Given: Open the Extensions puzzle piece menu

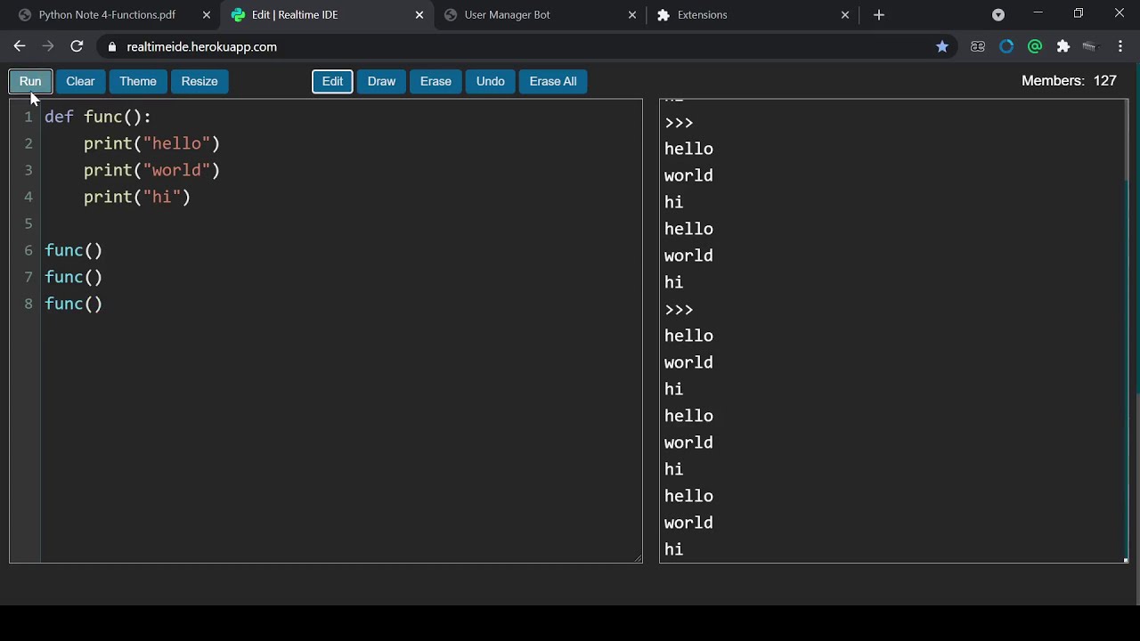Looking at the screenshot, I should (x=1063, y=46).
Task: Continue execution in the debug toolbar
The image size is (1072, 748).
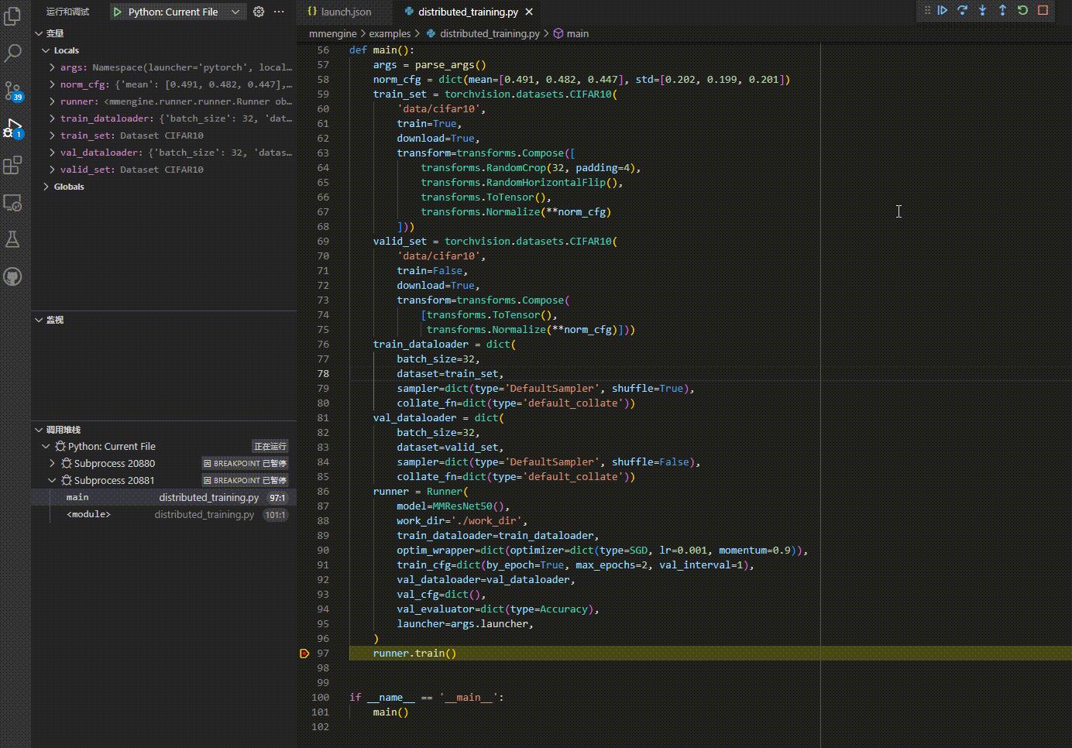Action: pyautogui.click(x=942, y=11)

[About this exercise] Transcribe exactly, and only, the lines from the one with "Task: Continue execution in the debug toolbar" through the final line of the data above. The pictures stay out.

[Task response]
Task: Continue execution in the debug toolbar
The image size is (1072, 748).
Action: pyautogui.click(x=942, y=11)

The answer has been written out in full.